3 Hari Di Seminari Mertoyudan

   Salam sejahtera untuk kita semua. Kali ini saya akan menceritakan pengalaman saya selama mengikuti PSB Seminari Mertoyudan 2018-2019 kemarin.
   
   Saya berangkat dari Cirebon, Jawa Barat pada hari Rabu, 24 Januari 2018 pukul 08.30 dengan kendaraan travel Rama Sakti. Saya dan ayah saya menempuh perjalanan selama kurang lebih 8 jam. Kami sampai Magelang pada pukul 5 sore dan menginap di Hotel Catur, yang kebetulan jaraknya tidak terlalu jauh dari seminari. 

   Keesokan harinya, kami berjalan kaki menuju seminari selama 10 menit. Kompleks asrama Seminari Mertoyudan cukup luas, sekitar 6 hektar. Hampir di semua area ditumbuhi pohon-pohon yang sangat rindang. Kami mendaftar ulang di depan teras. Lalu kami masuk ke dalam seminari untuk kegiatan lebih lanjut. 

   Lalu para kandidat dijamu oleh berbagai makanan di sebuah refter, dan mengikuti rangkaian acara yang telah dipersiapkan oleh para Angelus (panitia). 

   Kami mengikuti tes wawancara dari berbagai pewawancara, tes akademik yang terdiri dari Bahasa Indonesia, Matematika dan Bahasa Inggris. Lalu kami semua tidur pada pukul 10 malam. 

   Keesokan harinya kami melanjutkan tes wawancara bagi kandidat-kandidat yang belum melakukan wawancara, tes intelegensi yang diselenggarakan oleh pihak UKDW (Universitas Kristen Duta Wacana) dan yang paling menyenangkan adalah menonton film bersama. Para kandidat bersama para Angelus menonton film tahun 2016 "Central Intelligence" oleh Dwayne Johnson di sebuah bangsal pada pukul 21.30 sampai setengah 11 malam.

   Hari terakhir, kami mengikuti tes fisik yang mengharuskan kami berlari maraton 50 meter dan mengelilingi lapangan sepak bola dan dilanjutkan dengan olahraga bersama.
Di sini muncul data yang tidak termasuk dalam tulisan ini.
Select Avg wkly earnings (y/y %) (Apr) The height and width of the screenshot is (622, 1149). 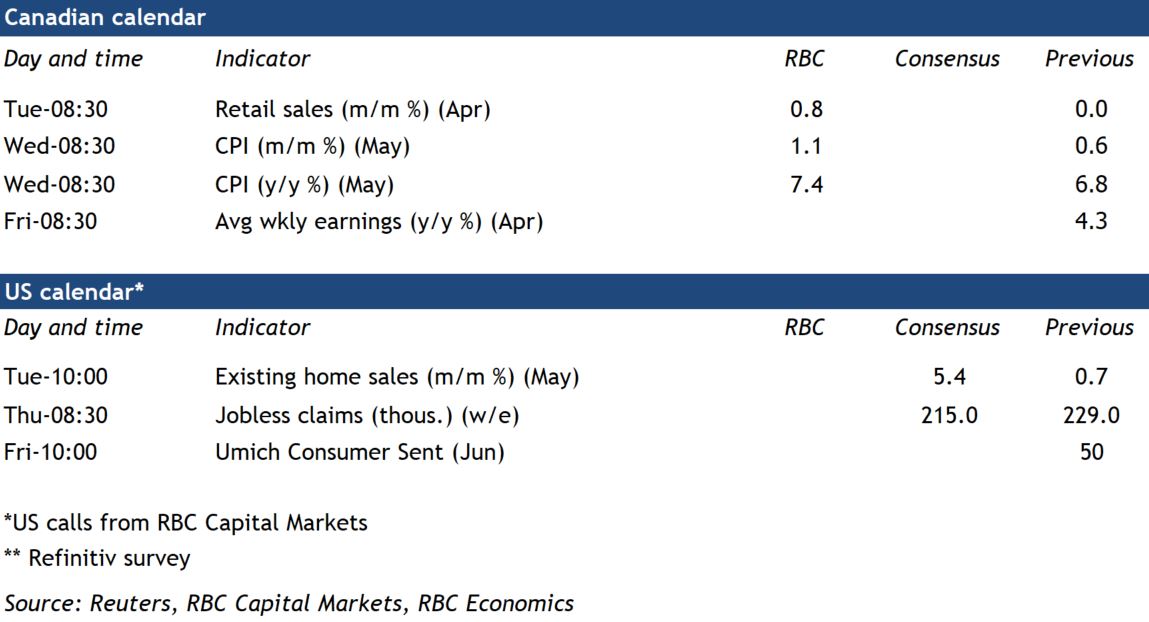[379, 222]
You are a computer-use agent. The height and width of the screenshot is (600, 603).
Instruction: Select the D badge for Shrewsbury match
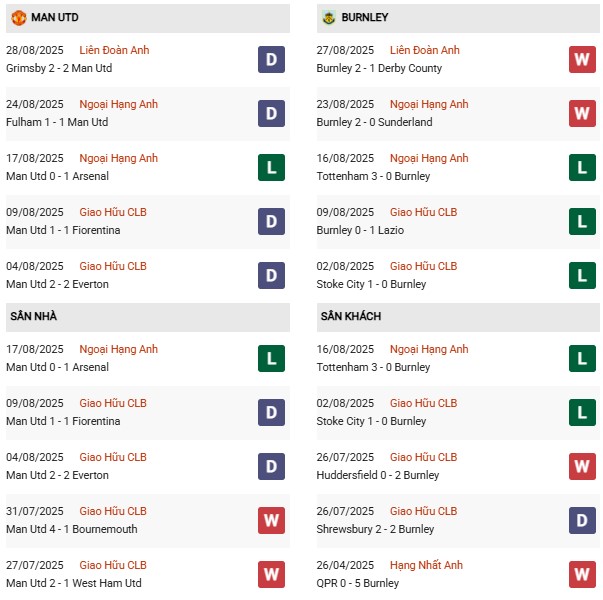coord(581,520)
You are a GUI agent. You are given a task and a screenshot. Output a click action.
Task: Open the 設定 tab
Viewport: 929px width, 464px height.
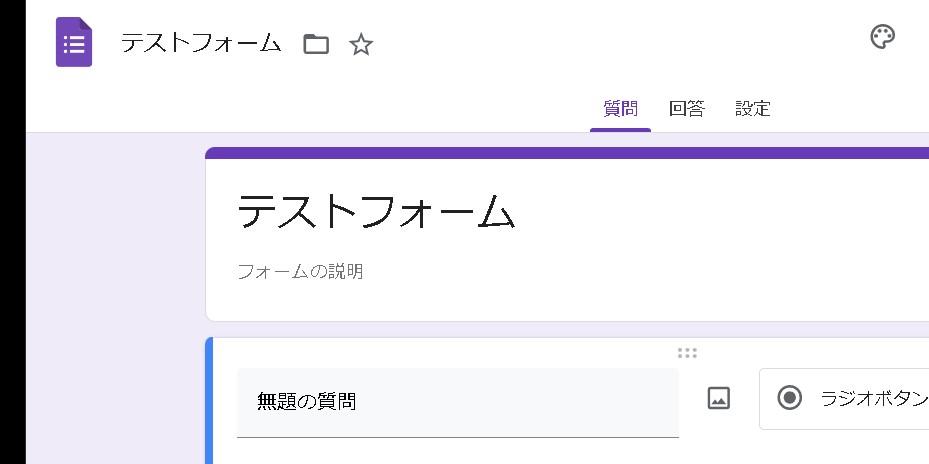tap(753, 109)
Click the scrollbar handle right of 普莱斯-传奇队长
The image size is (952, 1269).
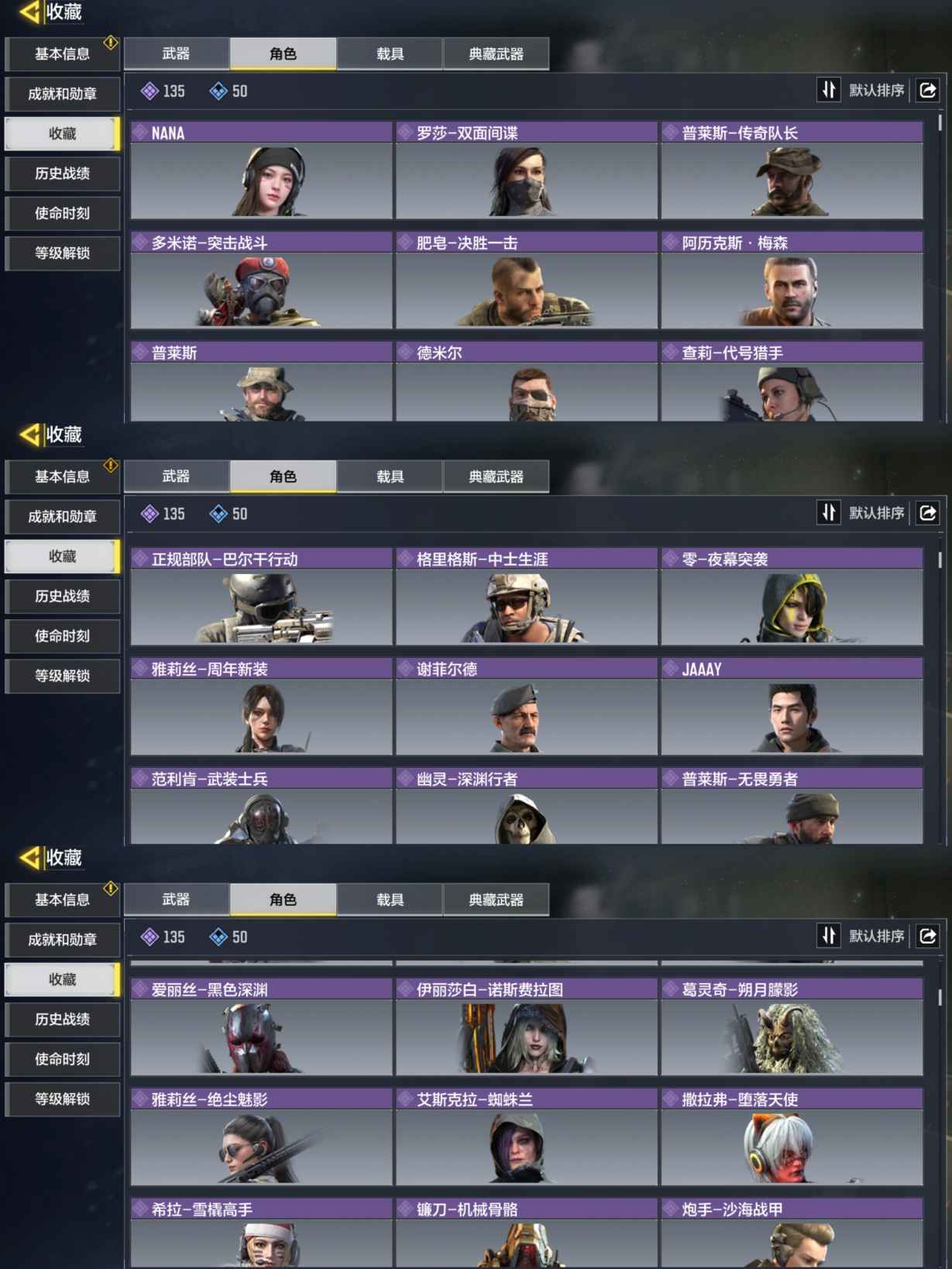coord(940,122)
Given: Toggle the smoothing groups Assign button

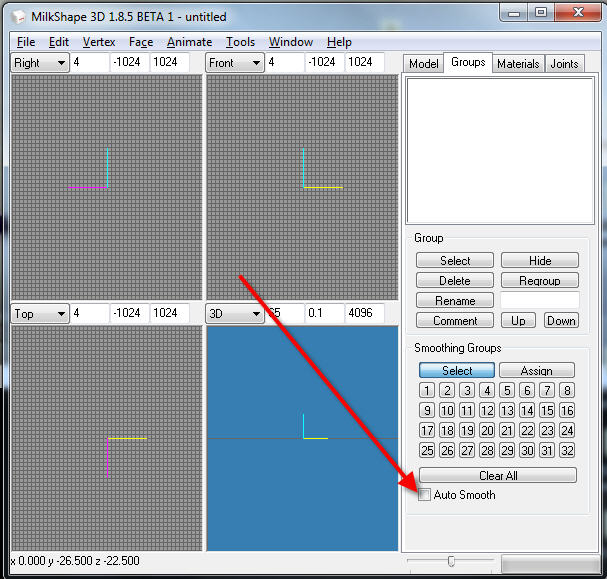Looking at the screenshot, I should (537, 370).
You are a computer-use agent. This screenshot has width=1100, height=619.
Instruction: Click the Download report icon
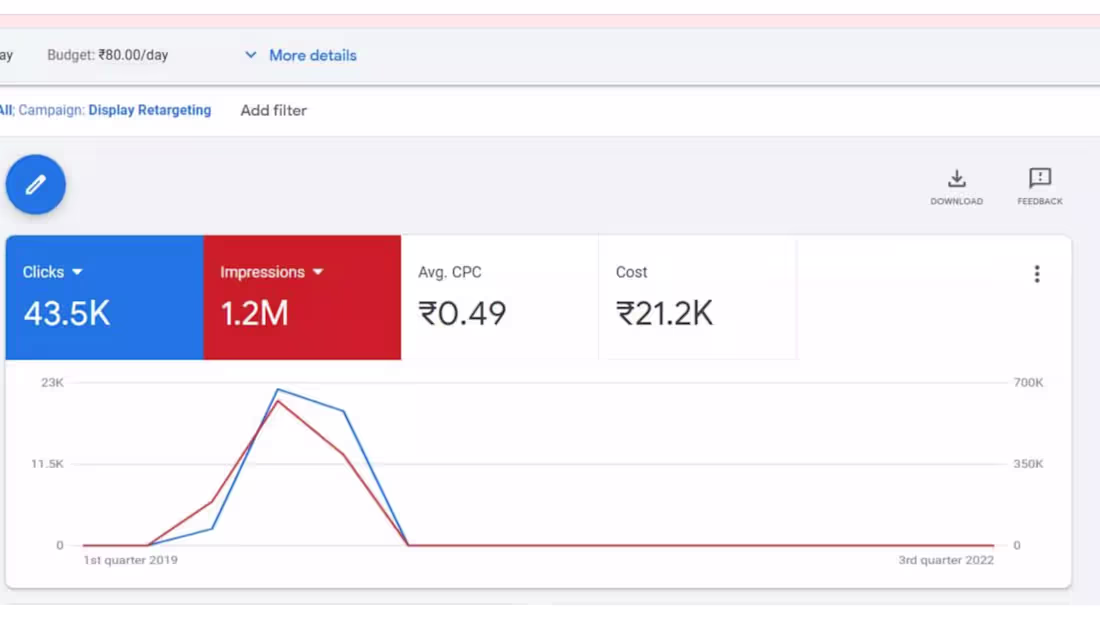(x=956, y=185)
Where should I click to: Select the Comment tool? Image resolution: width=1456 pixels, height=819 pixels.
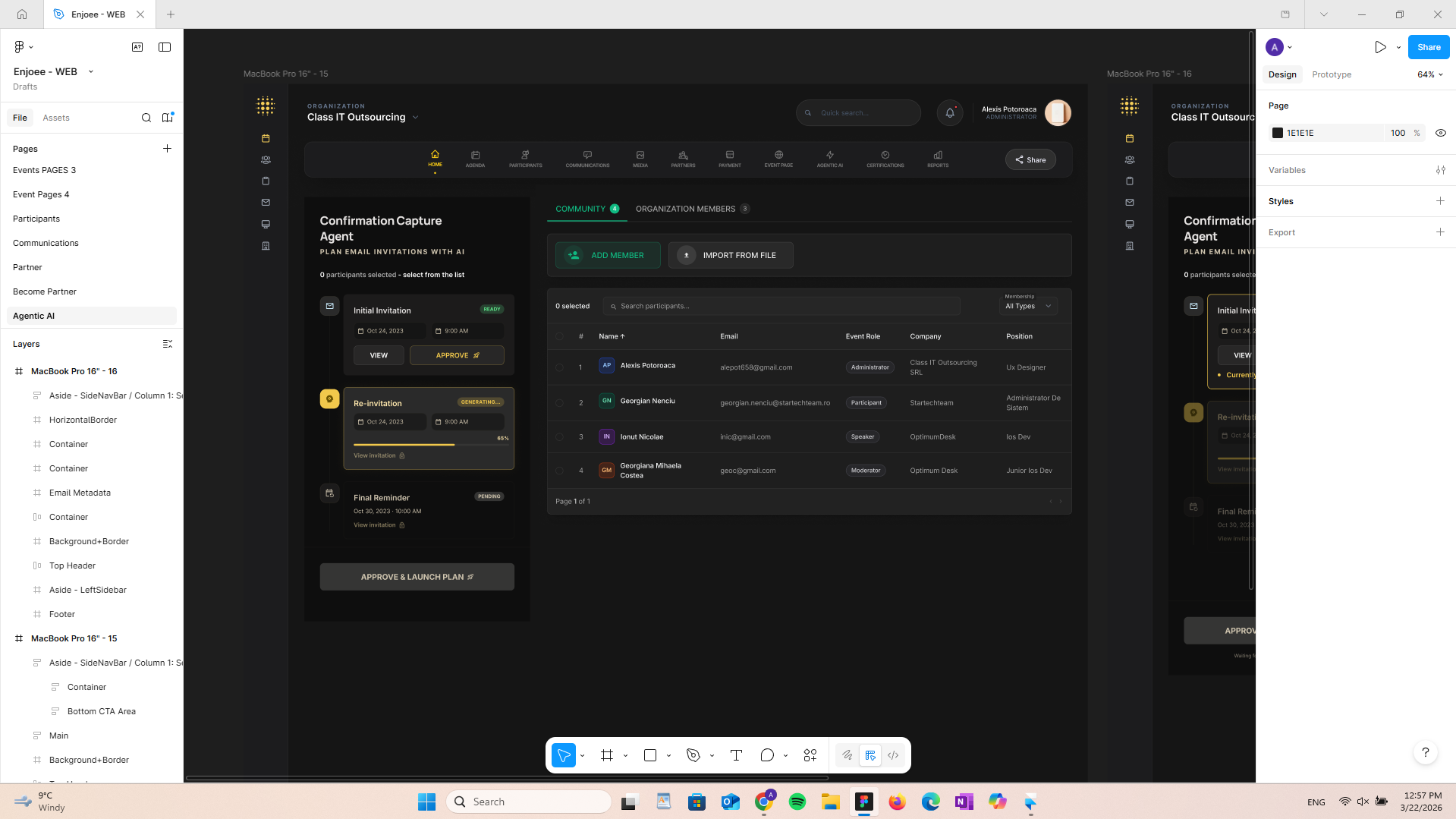767,755
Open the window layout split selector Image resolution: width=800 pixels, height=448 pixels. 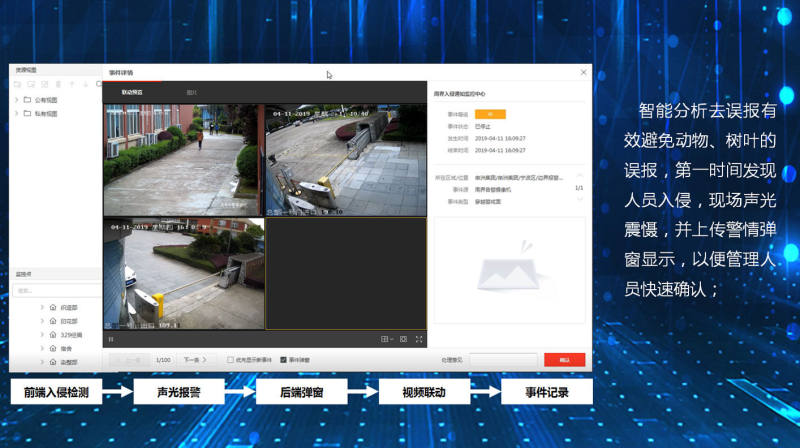[386, 339]
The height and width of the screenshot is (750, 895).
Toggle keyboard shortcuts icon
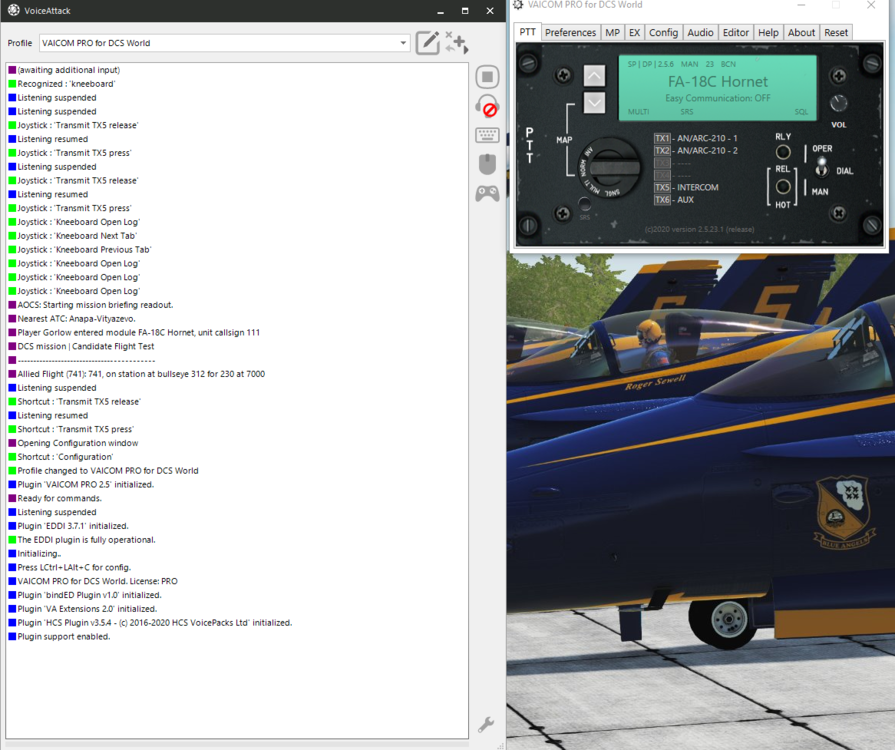(487, 136)
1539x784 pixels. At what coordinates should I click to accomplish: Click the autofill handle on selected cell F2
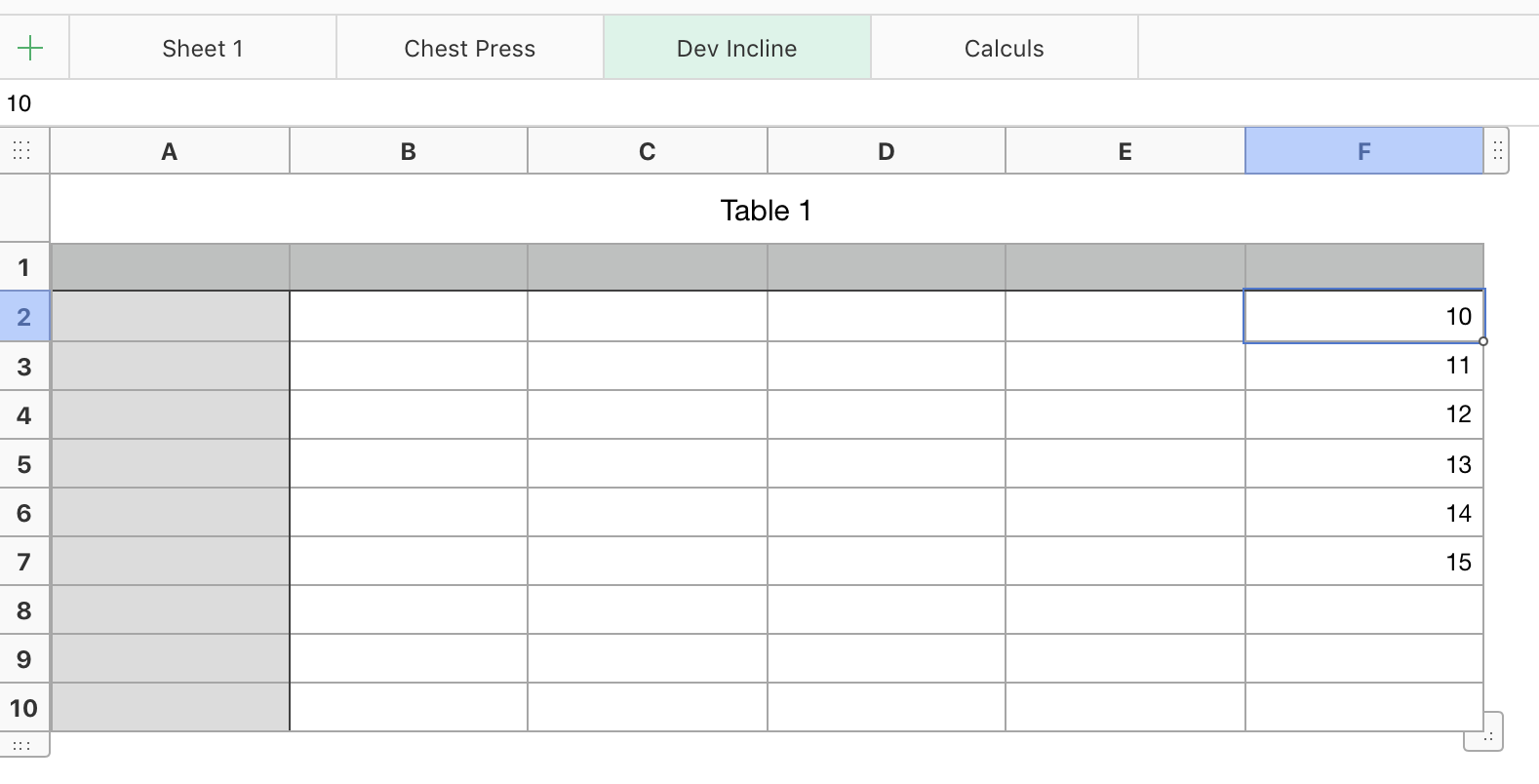pyautogui.click(x=1483, y=341)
Seluruh rangkaian acara ditutup pada pukul 14.00 dengan doa bersama dan pengembalian barang titipan.

   Kami para kandidat berterimakasih kepada para Angelus yang dengan sabar membimbing kami dalam berbagai acara yang telah dipersiapkan. Kami belajar banyak tentang kehidupan di seminari dan kegiatan-kegiatan yang dilakukan oleh para seminaris Mertoyudan Magelang. Kami pun bisa belajar hidup mandiri dengan melakukan berbagai kegiatan sendiri, seperti mencuci dan membersihkan lingkungan. Tak lupa kami juga mengucap syukur kepada Tuhan YME atas kuasanya yang telah mengetuk pintu hati kami supaya berani menjawab panggilan-Nya untuk menjadi imam dan seorang gembala yang baik yang menggiring dombanya ke rumput yang hijau. Kami merasa senang bisa belajar banyak. Semoga para pembaca pun merasakan apa yang kami rasakan dengan melakukan hal-hal baik dalan hidup yang fana ini. Salam sejahtera untuk kita semua.